Sementara impor Maret 2016 sebesar US$ 11,3 miliar, naik 11,01% dibanding bulan sebelumnya. Pada Maret 2016, ekspor terbesar berasal dari industri pengolahan dengan kontribusi US$ 25,49 miliar atau 76,88% dari total ekspor.

"Ekspor industri meningkat 3% dibanding bulan sebelumnya," kata Suryamin, Jumat (15/4). Selama Maret 2016, China adalah pangsa impor terbesar (US$ 7,13 miliar).

Namun dibanding bulan sebelumnya, nilainya turun 4,36%. Deputi Bidang Statistik Distribusi dan Jasa BPS Sasmito Hadi Wibowo bilang, penurunan impor dari China terjadi karena kombinasi faktor musim dan diversifikasi pasar Indonesia.

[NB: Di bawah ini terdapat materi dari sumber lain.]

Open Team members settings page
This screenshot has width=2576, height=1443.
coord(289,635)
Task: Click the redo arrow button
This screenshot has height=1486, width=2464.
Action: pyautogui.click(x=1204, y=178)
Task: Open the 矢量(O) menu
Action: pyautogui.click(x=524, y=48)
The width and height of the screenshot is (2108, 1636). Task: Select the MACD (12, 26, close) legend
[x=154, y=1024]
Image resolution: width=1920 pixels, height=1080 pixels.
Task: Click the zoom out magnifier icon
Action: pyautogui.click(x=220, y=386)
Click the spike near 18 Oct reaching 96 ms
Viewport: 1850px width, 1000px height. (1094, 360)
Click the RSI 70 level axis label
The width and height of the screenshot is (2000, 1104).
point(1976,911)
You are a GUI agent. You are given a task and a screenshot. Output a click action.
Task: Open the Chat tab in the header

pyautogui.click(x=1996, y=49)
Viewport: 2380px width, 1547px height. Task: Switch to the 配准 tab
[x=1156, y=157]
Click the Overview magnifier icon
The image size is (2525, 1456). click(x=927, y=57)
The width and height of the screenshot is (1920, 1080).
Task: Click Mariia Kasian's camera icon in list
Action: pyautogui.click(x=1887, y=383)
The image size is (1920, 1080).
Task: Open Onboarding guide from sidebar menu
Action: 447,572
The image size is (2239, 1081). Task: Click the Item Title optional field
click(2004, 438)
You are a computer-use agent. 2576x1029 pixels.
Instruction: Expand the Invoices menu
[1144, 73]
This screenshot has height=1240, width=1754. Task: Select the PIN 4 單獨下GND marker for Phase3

"Impor utama dari Tiongkok yaitu ponsel dan komputer mulai mendekati titik jenuh," katanya. Di sisi lain, ekspor Indonesia ke China Maret 2016 menunjukkan perbaikan, atau senilai US$ 2,84 miliar. Angka tersebut naik 6,98% dibandingkan bulan Februari 2016.

Menurut Sasmito, kenaikan ekspor membuka peluang perbaikan neraca perdagangan Indonesia–China walau akan membutuhkan waktu lama. Jika 2011, neraca dagang RI–China defisit US$ 3,27 miliar, naik jadi US$ 7,73 miliar pada 2012.

Lalu 2013 defisit neraca sebesar US$ 7,25 miliar, tahun 2014 sebesar US$ 13,02 miliar, dan tahun 2015 sebesar US$ 14,37 miliar.